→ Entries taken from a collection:

————

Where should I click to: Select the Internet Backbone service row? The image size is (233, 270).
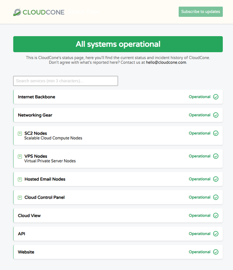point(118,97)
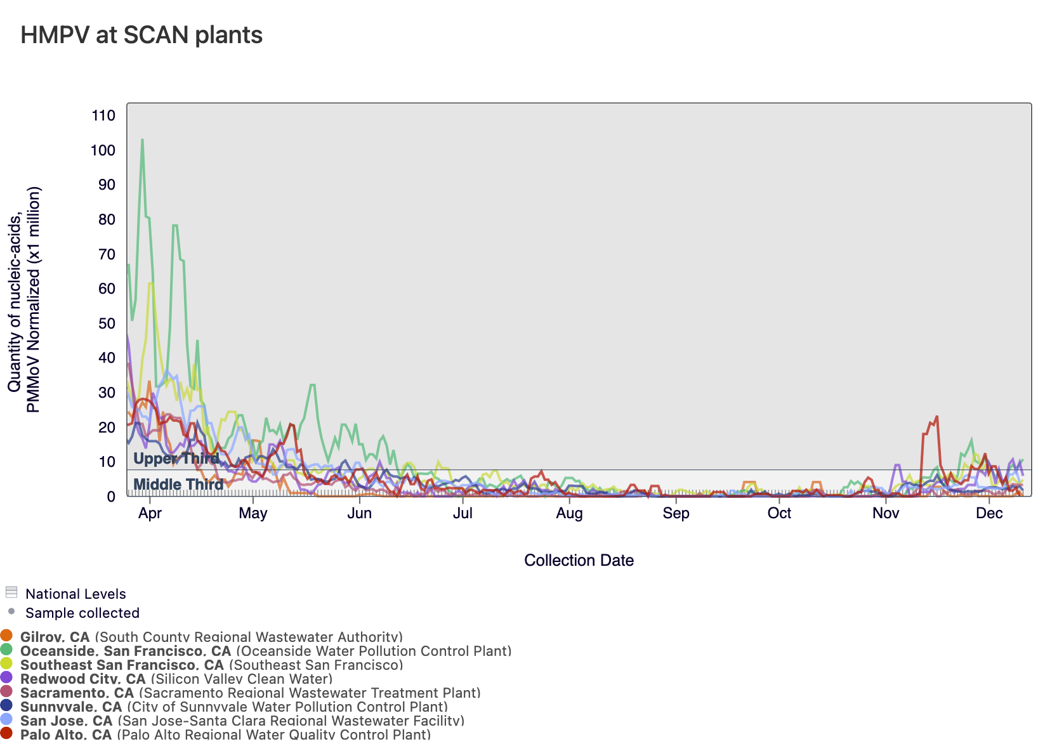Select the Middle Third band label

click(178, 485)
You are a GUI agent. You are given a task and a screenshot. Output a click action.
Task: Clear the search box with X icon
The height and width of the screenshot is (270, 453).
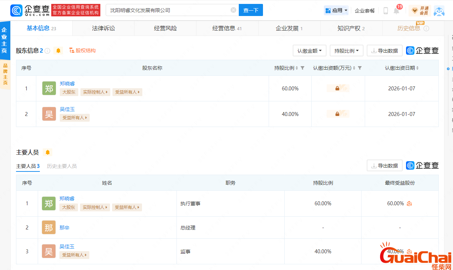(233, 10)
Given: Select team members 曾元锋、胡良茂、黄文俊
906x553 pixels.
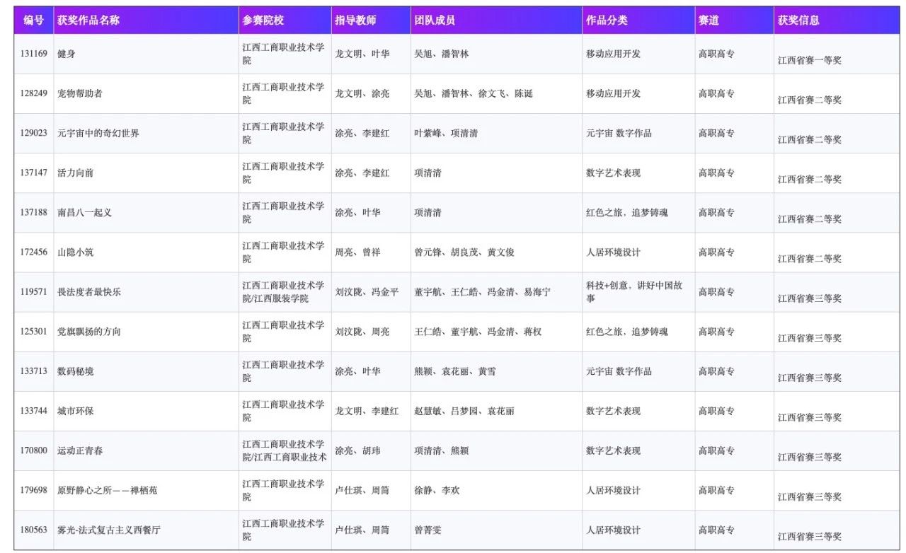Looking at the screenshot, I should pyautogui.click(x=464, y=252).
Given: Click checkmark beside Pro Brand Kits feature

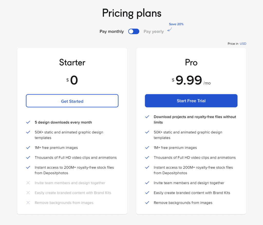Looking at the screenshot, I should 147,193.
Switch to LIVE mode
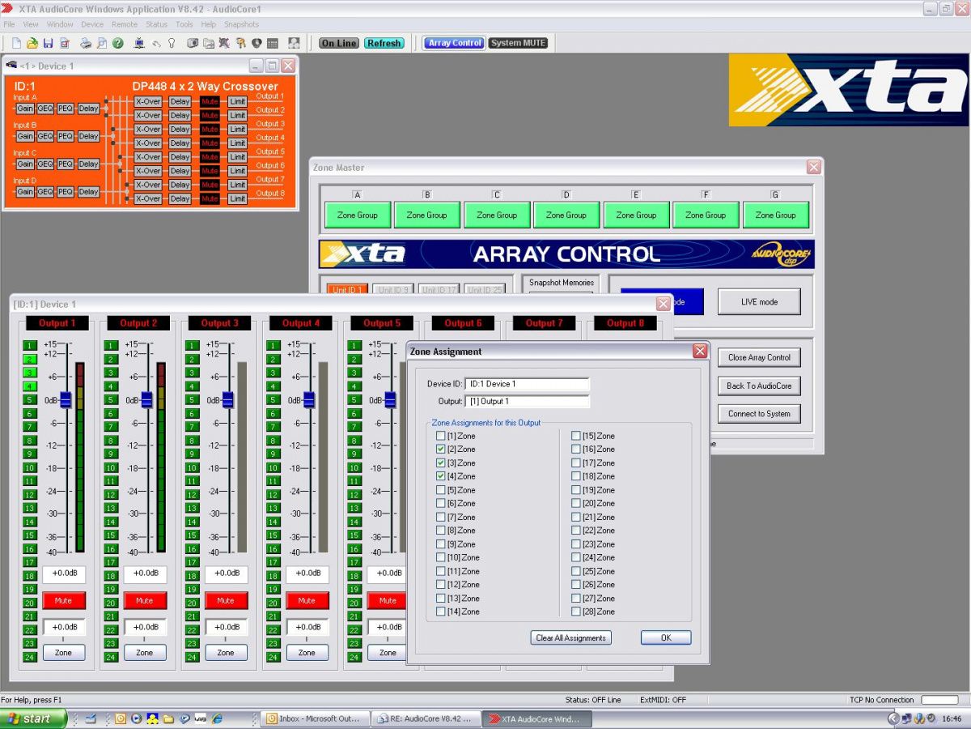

————

Nothing but the pictures should be left out when the records are retyped exactly.

→ Answer space:
Where should I click to: Select the Internet Backbone service row? The image size is (233, 270).
point(118,97)
Select the Middle Third band label

click(178, 485)
You are a GUI agent. You are given a task and a screenshot. Output a click action.
Task: Clear the search box with X icon
The height and width of the screenshot is (270, 453).
(233, 10)
Given: Select team members 曾元锋、胡良茂、黄文俊
906x553 pixels.
Looking at the screenshot, I should pyautogui.click(x=464, y=252).
Given: Click checkmark beside Pro Brand Kits feature

Looking at the screenshot, I should 147,193.
Switch to LIVE mode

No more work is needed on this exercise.